* [What is asked] Filter the listing below and keep only the lines that contain the word "screenshot".

[Dataset items]
★ ★ ★ ★ ★

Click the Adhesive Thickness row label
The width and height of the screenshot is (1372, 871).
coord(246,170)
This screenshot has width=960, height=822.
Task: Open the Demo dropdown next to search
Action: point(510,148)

★ ★ ★ ★ ★

* [Complete response]
The width and height of the screenshot is (1372, 871).
This screenshot has width=960, height=822.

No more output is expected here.